» GIVEN REQUEST A
According to the powerlifting plan, how long does each cycle last, and how many times is it repeated in a year?
+ + + + + + +
The following plan is designed for a powerlifter or strength athlete looking to build some seriously impressive numbers over a 12 month period.

You’ll have three main workouts per week – one squat-based session, one bench press session, and one deadlift session, focusing on the exercises listed in the above section. Each session will have the main lift, plus a selection of accessory exercises.

You can include a fourth session each week if you like, but it certainly isn’t necessary. The fourth session should be kept light, and used to rehab injury, improve weak areas, improve your conditioning and cardio fitness, or add muscle mass to lagging body parts such as your biceps, triceps or calves.

Each cycle lasts 12 weeks and should be repeated four times throughout the year.

Phase 1 – Accumulation

The accumulation phase is where you build your base level of strength and conditioning and refine your technique.

Duration – Four weeks
Main Lifts – Five sets of 10 to 15 reps on each, using between 50 and 65 percent of your one rep max.
Accessory Work – Five sets of six to eight reps on each exercise, using a weight that causes you to stop just short of failure on the last rep of every set.
Squat Accessory Exercises – Front squats, dumbbell lunges, weighted sit ups, standing calf raises.
Deadlift Accessory Exercises – Stiff-legged deadlifts, lying leg curls, dumbbell side bends, cable pull-throughs.
Bench Press Accessory Exercises – Close grip bench press, dips, dumbbell rows, weighted chin-ups.

Notes – Increase weight slightly on all exercises each week, but still hitting the desired reps. None of your sets should be gut-wrenchers. The purpose of this phase is to get your body used to the heavier work to come, without becoming overly fatigued.

Phase 2 – Intensification

As the name suggests, the intensification phase is where things kick up a gear.

Duration – Four weeks
Main Lifts – Five sets of six to 10 reps on each, using between 70 and 90 percent of your one rep max.
Accessory Work – Three sets of eight to 12 reps on each exercise, using a weight that causes you to stop just short of failure on the last rep of the last set.
Squat Accessory Exercises – Safety bar squats, barbell lunges, cable woodchops.
Deadlift Accessory Exercises – Rack pulls, double overhand grip barbell shrugs, good mornings.
+ + + + + + +
» GIVEN REQUEST B
In the records below, reproduce verbatim the part that opens with the line containing "Wendy Houvenaghel [211, 85]" and closes with the line containing "Round 1 [470, 34]", including both of those lines.

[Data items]
+ + + + + + +
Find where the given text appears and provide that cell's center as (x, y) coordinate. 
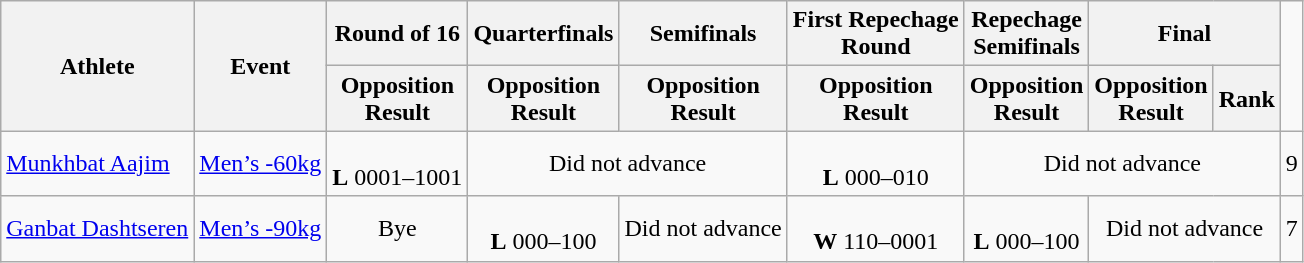
Semifinals (703, 34)
Repechage Semifinals (1026, 34)
Men’s -90kg (260, 228)
Bye (398, 228)
Final (1185, 34)
Athlete (98, 66)
First Repechage Round (876, 34)
L 000–010 (876, 164)
9 (1292, 164)
Event (260, 66)
Round of 16 (398, 34)
Ganbat Dashtseren (98, 228)
7 (1292, 228)
Quarterfinals (544, 34)
Men’s -60kg (260, 164)
Rank (1246, 98)
L 0001–1001 (398, 164)
W 110–0001 (876, 228)
Munkhbat Aajim (98, 164)
Detect which cell encompasses the target text, then output its (X, Y) center coordinate. 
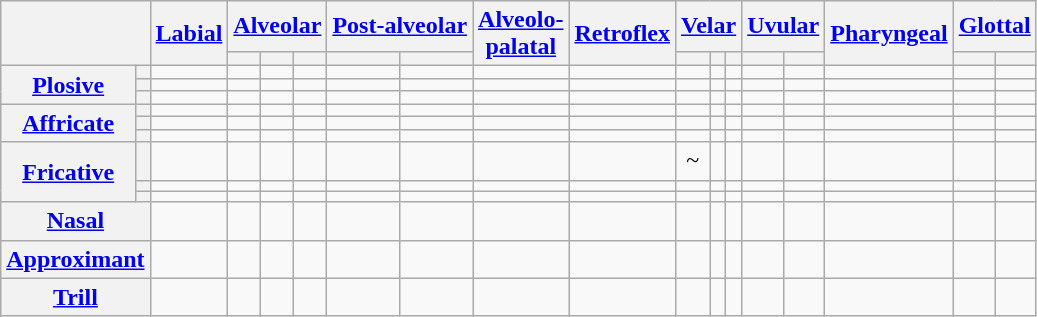
Fricative (68, 172)
Retroflex (622, 34)
Trill (76, 297)
Uvular (784, 26)
Velar (709, 26)
Approximant (76, 259)
Post-alveolar (400, 26)
~ (693, 161)
Affricate (68, 123)
Glottal (994, 26)
Labial (189, 34)
Alveolo-palatal (521, 34)
Alveolar (278, 26)
Plosive (68, 85)
Pharyngeal (889, 34)
Nasal (76, 221)
Output the [X, Y] coordinate of the center of the cell containing the given text.  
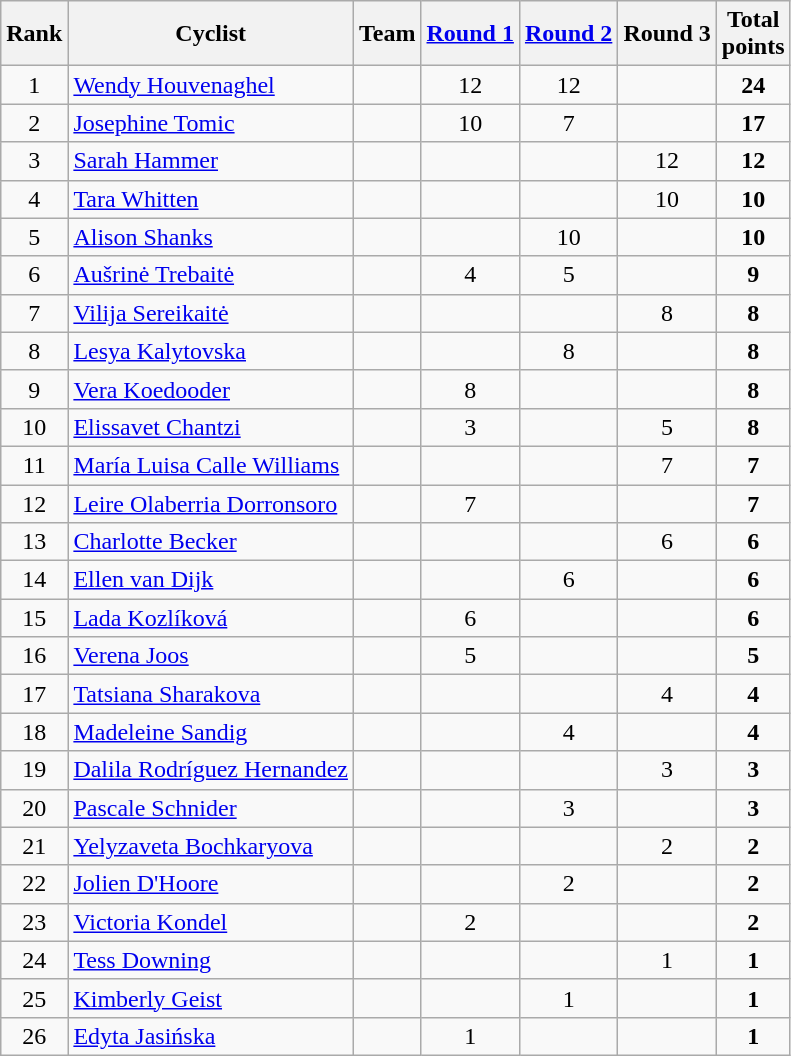
Wendy Houvenaghel [211, 85]
18 [34, 732]
Edyta Jasińska [211, 1036]
26 [34, 1036]
Pascale Schnider [211, 808]
Josephine Tomic [211, 123]
25 [34, 998]
Totalpoints [753, 34]
Tatsiana Sharakova [211, 694]
21 [34, 846]
Round 2 [568, 34]
Leire Olaberria Dorronsoro [211, 503]
23 [34, 922]
19 [34, 770]
Madeleine Sandig [211, 732]
Aušrinė Trebaitė [211, 275]
Sarah Hammer [211, 161]
Verena Joos [211, 656]
20 [34, 808]
Round 1 [470, 34]
Vilija Sereikaitė [211, 313]
Cyclist [211, 34]
Rank [34, 34]
Ellen van Dijk [211, 580]
11 [34, 465]
Kimberly Geist [211, 998]
Charlotte Becker [211, 542]
15 [34, 618]
Tess Downing [211, 960]
Elissavet Chantzi [211, 427]
Tara Whitten [211, 199]
16 [34, 656]
14 [34, 580]
13 [34, 542]
Dalila Rodríguez Hernandez [211, 770]
22 [34, 884]
Alison Shanks [211, 237]
Vera Koedooder [211, 389]
Jolien D'Hoore [211, 884]
Victoria Kondel [211, 922]
Lada Kozlíková [211, 618]
María Luisa Calle Williams [211, 465]
Team [387, 34]
Yelyzaveta Bochkaryova [211, 846]
Lesya Kalytovska [211, 351]
Round 3 [667, 34]
Capture the cell that displays the provided text and extract its (x, y) central coordinate. 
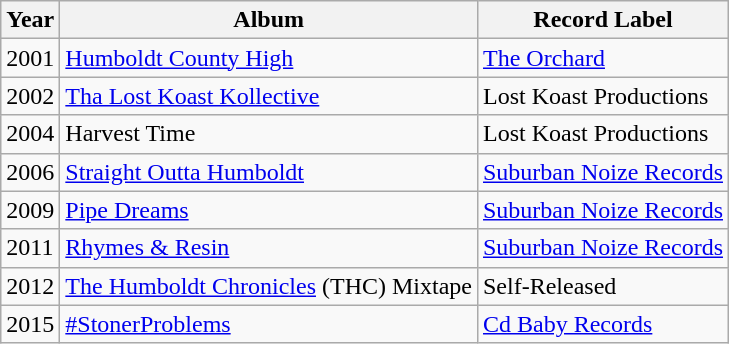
+ + + + + + +
» EXERCISE SOLUTION A
Each cycle lasts 12 weeks and is repeated four times throughout the year.

» EXERCISE SOLUTION B
Wendy Houvenaghel [211, 85]
18 [34, 732]
Edyta Jasińska [211, 1036]
26 [34, 1036]
Pascale Schnider [211, 808]
Josephine Tomic [211, 123]
25 [34, 998]
Totalpoints [753, 34]
Tatsiana Sharakova [211, 694]
21 [34, 846]
Round 2 [568, 34]
Leire Olaberria Dorronsoro [211, 503]
23 [34, 922]
19 [34, 770]
Madeleine Sandig [211, 732]
Aušrinė Trebaitė [211, 275]
Sarah Hammer [211, 161]
Verena Joos [211, 656]
20 [34, 808]
Round 1 [470, 34]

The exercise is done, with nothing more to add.